Legal observer: If there are not already legal observers for an action, it may be important to have people not involved in the action taking notes on police conduct and possible violations of activists rights.

Media: If you are doing an action which plans to draw media you might want someone to deal with the media, send out a press release etc.

Arrestables: If you are planning a potentially arrestable action, you need to know who is up for getting arrested in advance.

‘Buddies’: Especially if your group is planning on doing an arrestable action the arrestables might want a ‘support person’ who stays with them until the time of arrest. If it’s a lock-on action a buddy might be the one providing water and general well being/comfort support. Often affinity groups have ‘buddy pairs’ within them, who look after each other. This can be especially important in an unpredictable scenario such as a police charge when a group can unintentionally split up.

Arrest support: If someone in your affinity group gets arrested, make sure that someone is doing arrest support for them.
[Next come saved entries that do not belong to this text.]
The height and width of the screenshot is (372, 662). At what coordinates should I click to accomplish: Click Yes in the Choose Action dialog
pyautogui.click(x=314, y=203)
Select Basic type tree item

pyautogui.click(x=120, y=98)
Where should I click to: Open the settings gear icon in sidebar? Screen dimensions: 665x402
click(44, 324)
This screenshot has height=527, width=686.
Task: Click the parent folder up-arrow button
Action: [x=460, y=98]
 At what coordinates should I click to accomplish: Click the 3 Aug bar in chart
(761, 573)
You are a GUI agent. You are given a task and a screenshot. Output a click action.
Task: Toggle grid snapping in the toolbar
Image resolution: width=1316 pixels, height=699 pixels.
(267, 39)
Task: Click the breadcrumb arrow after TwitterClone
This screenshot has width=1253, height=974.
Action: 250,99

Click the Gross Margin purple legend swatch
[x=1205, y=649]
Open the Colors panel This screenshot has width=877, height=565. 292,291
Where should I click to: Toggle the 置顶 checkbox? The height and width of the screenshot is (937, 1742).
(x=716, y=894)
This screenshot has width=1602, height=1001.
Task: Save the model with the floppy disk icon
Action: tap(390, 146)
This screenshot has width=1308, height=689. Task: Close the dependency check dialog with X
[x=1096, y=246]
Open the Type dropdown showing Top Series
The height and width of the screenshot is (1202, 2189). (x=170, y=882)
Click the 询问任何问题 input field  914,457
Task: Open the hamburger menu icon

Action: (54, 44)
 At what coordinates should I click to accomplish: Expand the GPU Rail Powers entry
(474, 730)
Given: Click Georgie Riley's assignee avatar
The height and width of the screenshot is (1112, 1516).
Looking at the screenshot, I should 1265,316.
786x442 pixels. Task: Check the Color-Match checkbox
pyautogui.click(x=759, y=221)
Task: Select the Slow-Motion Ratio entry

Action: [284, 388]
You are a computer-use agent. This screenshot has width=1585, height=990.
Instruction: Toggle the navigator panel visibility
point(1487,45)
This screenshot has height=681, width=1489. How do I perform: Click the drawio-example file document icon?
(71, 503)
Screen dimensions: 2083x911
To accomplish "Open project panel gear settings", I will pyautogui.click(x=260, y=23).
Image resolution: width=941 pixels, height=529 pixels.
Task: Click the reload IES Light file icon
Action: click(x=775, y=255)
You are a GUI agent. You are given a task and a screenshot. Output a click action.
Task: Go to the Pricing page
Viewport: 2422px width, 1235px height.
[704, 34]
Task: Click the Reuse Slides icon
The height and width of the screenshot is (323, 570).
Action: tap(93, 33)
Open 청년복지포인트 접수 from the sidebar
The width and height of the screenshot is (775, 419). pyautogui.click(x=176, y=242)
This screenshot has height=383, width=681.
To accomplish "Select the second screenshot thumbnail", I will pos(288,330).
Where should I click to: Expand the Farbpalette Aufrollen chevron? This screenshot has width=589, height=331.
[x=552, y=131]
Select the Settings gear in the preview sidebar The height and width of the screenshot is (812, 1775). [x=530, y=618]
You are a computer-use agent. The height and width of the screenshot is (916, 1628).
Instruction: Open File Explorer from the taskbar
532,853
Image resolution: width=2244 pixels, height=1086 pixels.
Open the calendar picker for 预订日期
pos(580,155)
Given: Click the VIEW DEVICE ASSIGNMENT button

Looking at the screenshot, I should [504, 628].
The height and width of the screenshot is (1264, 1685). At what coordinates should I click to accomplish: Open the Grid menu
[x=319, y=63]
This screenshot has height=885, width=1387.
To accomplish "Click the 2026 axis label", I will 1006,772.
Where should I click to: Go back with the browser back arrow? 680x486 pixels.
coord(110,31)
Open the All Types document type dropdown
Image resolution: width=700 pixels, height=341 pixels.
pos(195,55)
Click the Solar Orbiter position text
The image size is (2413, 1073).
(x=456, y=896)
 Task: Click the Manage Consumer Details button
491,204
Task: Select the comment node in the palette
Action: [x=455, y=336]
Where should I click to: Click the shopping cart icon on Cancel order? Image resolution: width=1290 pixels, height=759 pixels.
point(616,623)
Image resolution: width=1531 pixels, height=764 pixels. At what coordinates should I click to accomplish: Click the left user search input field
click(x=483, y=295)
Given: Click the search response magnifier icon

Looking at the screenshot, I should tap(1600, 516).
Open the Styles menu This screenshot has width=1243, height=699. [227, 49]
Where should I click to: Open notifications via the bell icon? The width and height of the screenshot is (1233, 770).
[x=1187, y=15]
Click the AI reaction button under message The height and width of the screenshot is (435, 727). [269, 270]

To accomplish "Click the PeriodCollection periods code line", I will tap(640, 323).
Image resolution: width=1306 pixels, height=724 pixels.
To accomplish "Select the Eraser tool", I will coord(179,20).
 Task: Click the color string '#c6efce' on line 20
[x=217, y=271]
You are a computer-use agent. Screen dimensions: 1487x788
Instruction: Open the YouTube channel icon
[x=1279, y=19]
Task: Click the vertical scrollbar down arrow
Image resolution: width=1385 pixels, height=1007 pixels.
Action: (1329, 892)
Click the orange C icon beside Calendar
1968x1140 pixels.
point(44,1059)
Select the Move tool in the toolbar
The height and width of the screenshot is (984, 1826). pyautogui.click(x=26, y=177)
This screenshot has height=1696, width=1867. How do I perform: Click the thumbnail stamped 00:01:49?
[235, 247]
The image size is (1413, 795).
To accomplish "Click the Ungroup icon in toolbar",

This might include talking to the solicitor, picking them up from the police station once released etc.


An affinity group should establish their limits – arrestable, non-arrestable, support, medics, legal – for example, as discussed above. But the ‘buddy system’ is the most important.

Let’s assume we have an affinity group of 12. That’s a good size. It means you are close and planning what you intend to provide, to act, to defend, whatever. In mass actions the affinity group should stick together no matter what. But the most important thing is the buddy system. You agree to be with your buddy, that whatever happens you stick with your buddy. If they go to the toilet, you stand outside. If they want to go to a shop to get supplies, you go with them. If your plan is to do some recce, you go together. If your buddy is under threat of being nicked, you stay with them and make the de-arrest, even if it means you go down too.
Your buddy will look out for you. You look out for them. It’s best that you know and trust each other.

A buddy system forms pairs inside the larger affinity group. So even if the affinity group is broken up, whatever happens, you stick with your buddy. There will be the two of you and your chances of getting through any potential situation is vastly increased because there are four eyes instead of two. Its always a good idea to have someone dedicated to you – maybe you have only arranged this the night before – but working as a buddy pair gives you much better chances. Its about trust and confidence. These are are our most important strengths. Because being on your own in problematic situations, you can make mistakes, which could lead to unpleasantness. Being in a buddy pair means you have a second opinion. Should we follow the crowd? Should we dodge down a side street? Should we stick with the sound system? Where are the cops? Is there a kettle forming? Sticking to your buddy gives both of you more power to think, act, react. No-one should ever be on their own. The buddy method works!